Week 7 would be another de-loading week, and in week 8 I’d change lifts. If at any time I fail to achieve a new PR the following training session (unless in a de-loading week) would see me perform 4/3/2/4/3/2, and attempting a new PR the week after that. I’d classify myself as a begginer/intermediate lifter - 1.5xbodyweight DL, slightly less than that for bench, less still for squat - and this has worked better than anything else I’ve tried. I’ve added 15kg to my squat and 10kg to my bench in the last 5 weeks. I’ll be attempting a new PR on the squat tomorrow.

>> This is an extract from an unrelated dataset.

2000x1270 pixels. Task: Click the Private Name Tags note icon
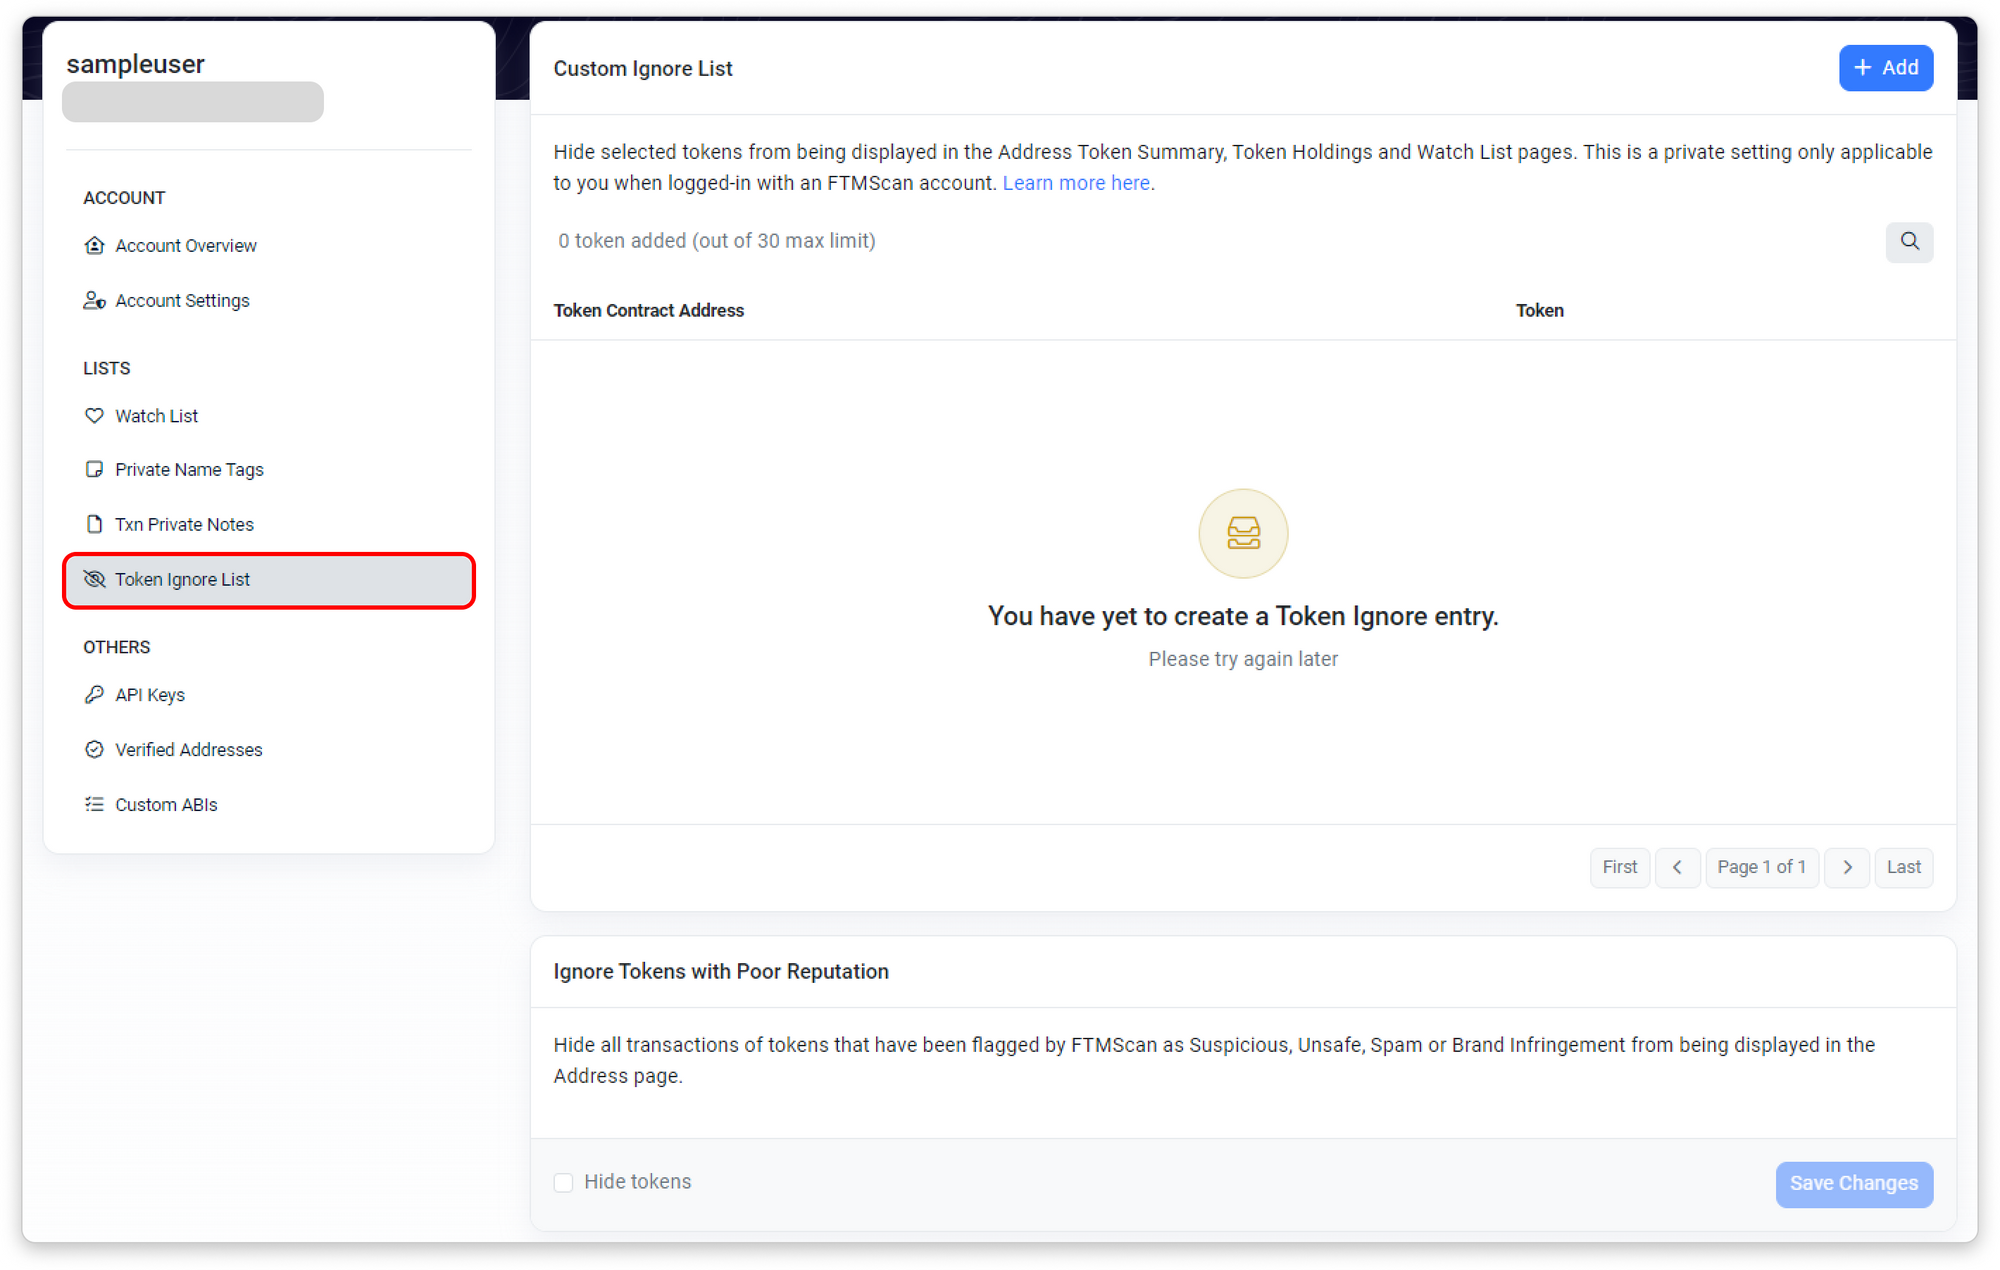click(94, 470)
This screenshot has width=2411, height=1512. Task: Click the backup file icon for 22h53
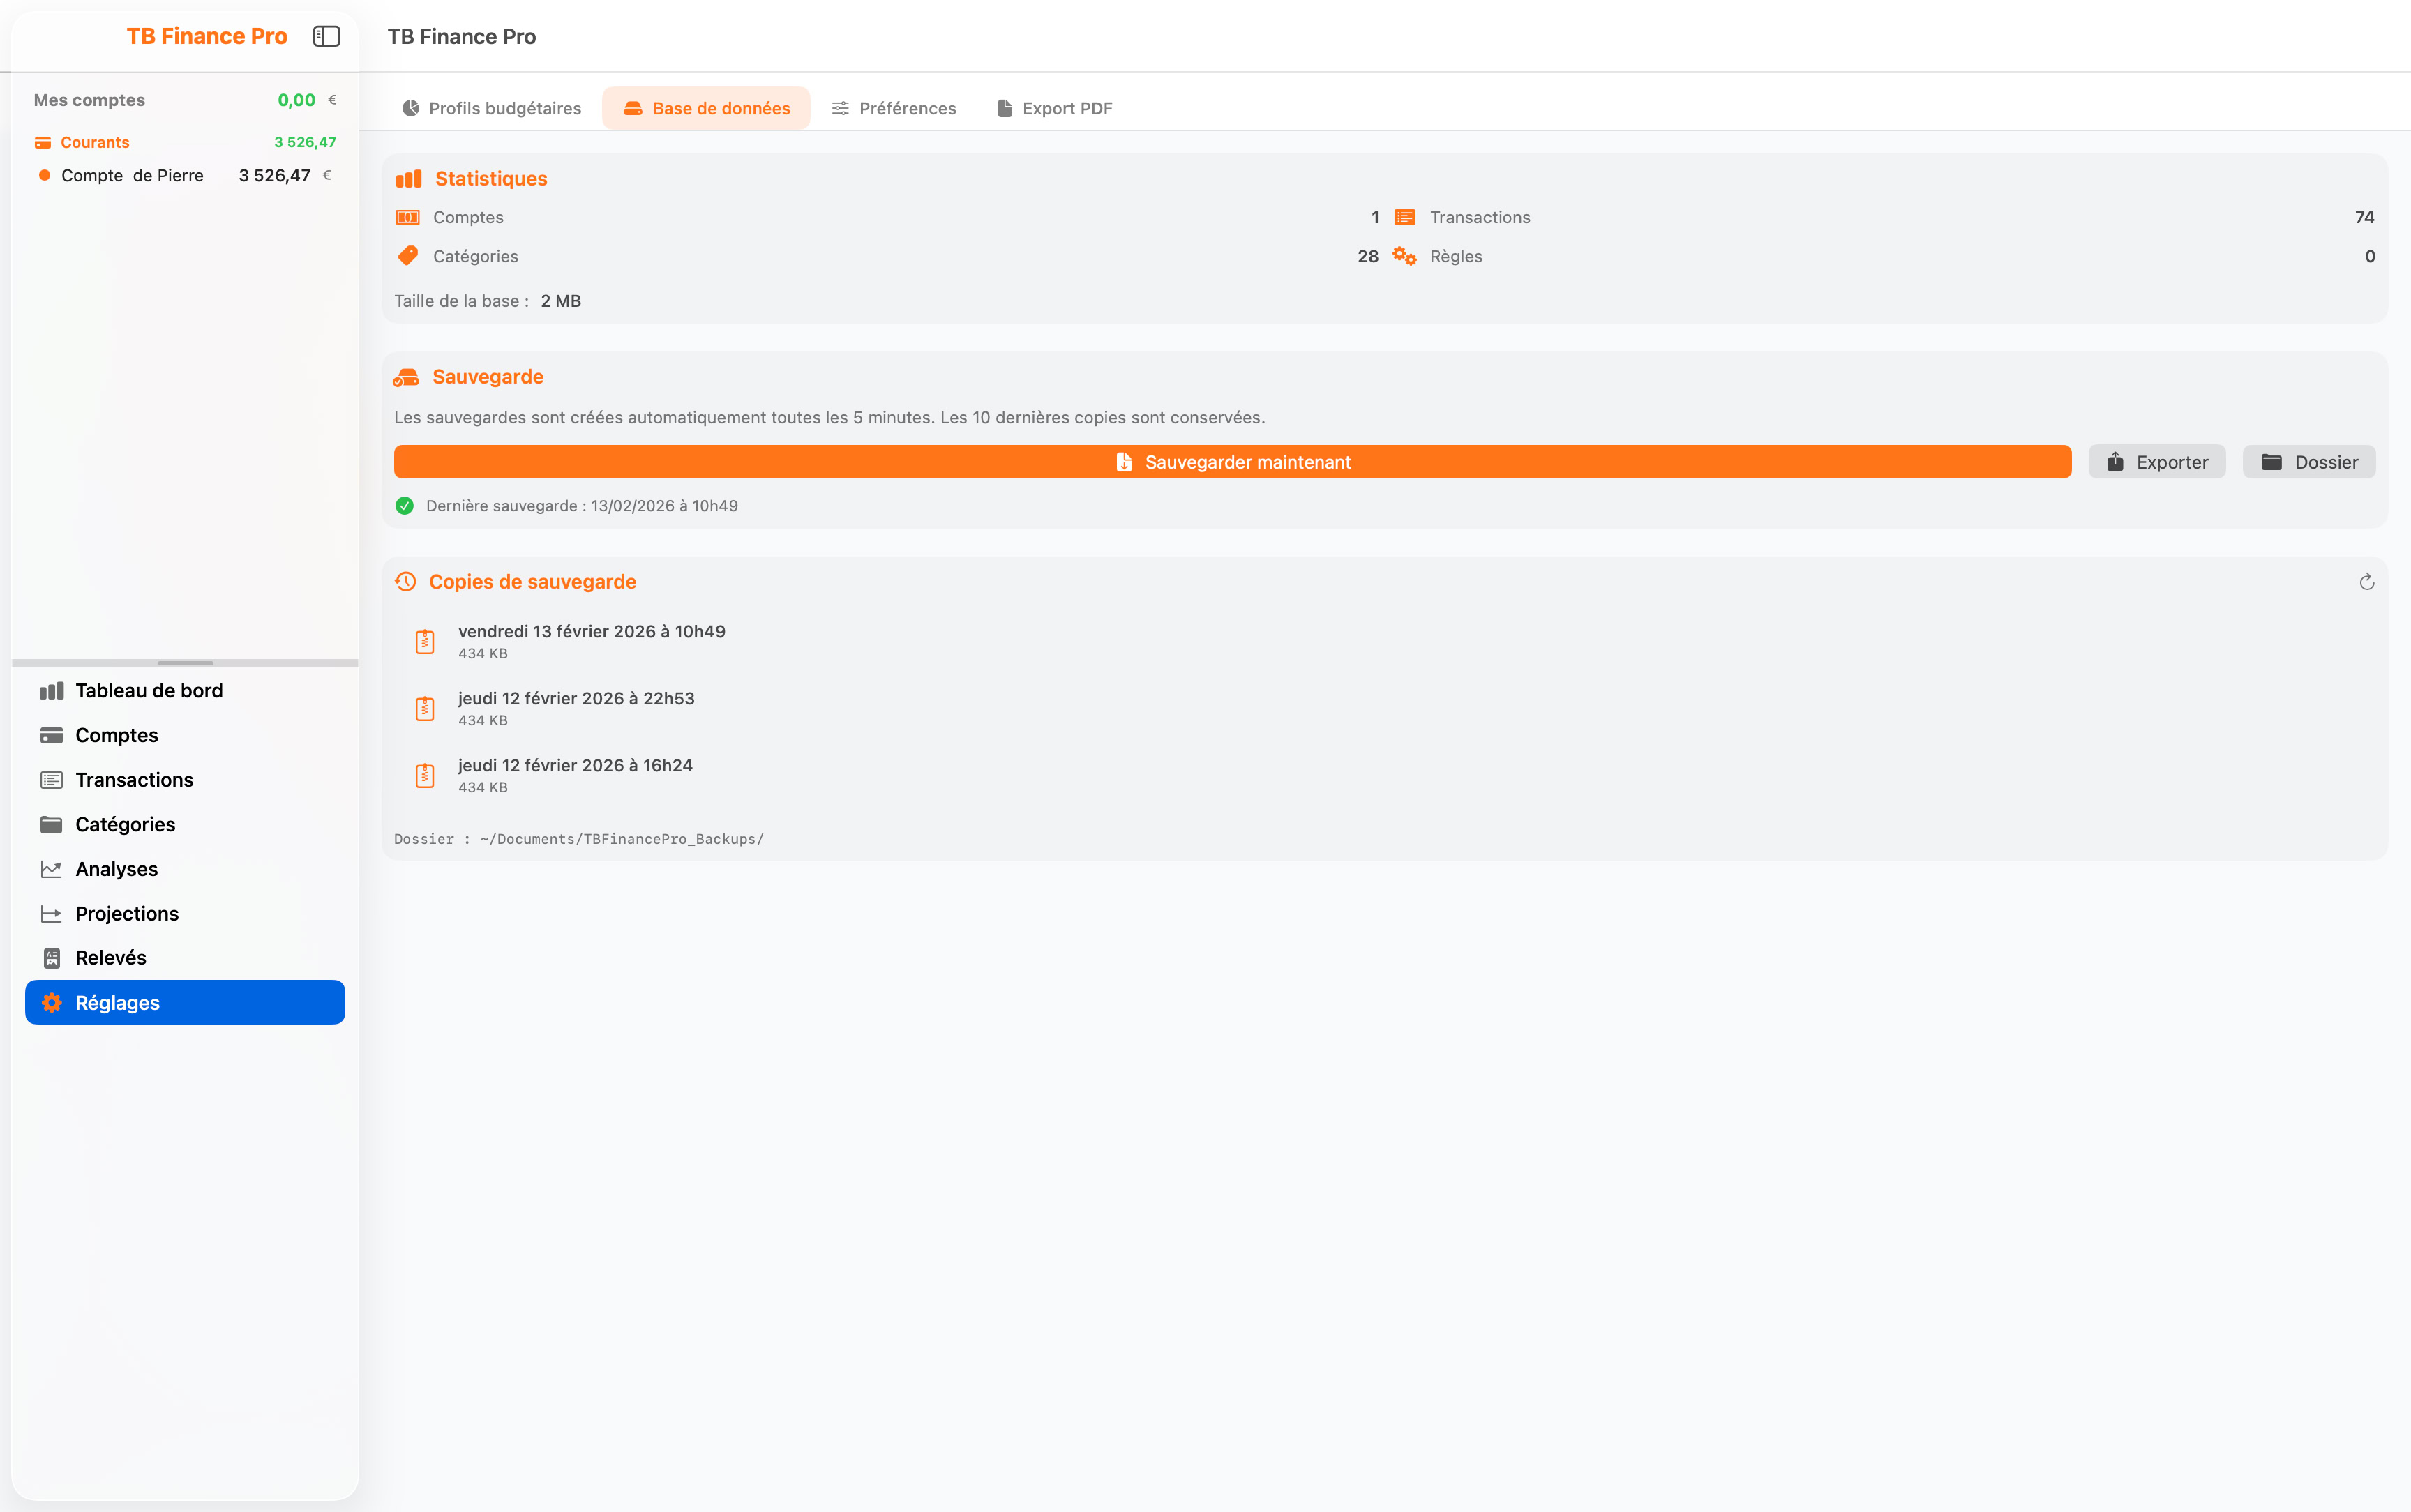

Anyone else who’s trained like this, either through choice or neccessity, please post your comments and results. And anyone with an alternate system please do likewise! [/quote]

i really like wave loading for strength training. i’m no expert but i think it really benefits the cns to work this way. you won’t see so much hypertrophy doing it but depending on your goals/level, wave loading is a great way to up the poundage and start moving some weight. the more you can move comfortably the better your hypertrophy goals will come along. lastly, you could always buy some small plates and bring them in your bag.

That, or you could get your own 1.25kg plates.

I bought 2 ringmagnets, about 300gr each. I use them for low weight exercises like external rotation.
I should have bought 4, but they only had 2 in stock at the time. They fit nicely over regular and olympic bars. And I can even attach them to the girlie weights (since they’re magnetic).

Yeah… 1.25kg plates. I should have said: they just won’t let me. Their equipment is decided by head office for reasons, apparently, of Health & Safety. There’s no arguing with them.

I probably could sneak some in, but there’s one guy there, a hideous metrosexual jobsworth who’s never been happy with me training for free, who’d be sure to kick up a fuss. Seeing as I’m saving myself about ?40/month on memebership fees I’m not that keen to go rocking the boat.

And besides, wave loading works a treat! When it stops being effective, then we’ll see.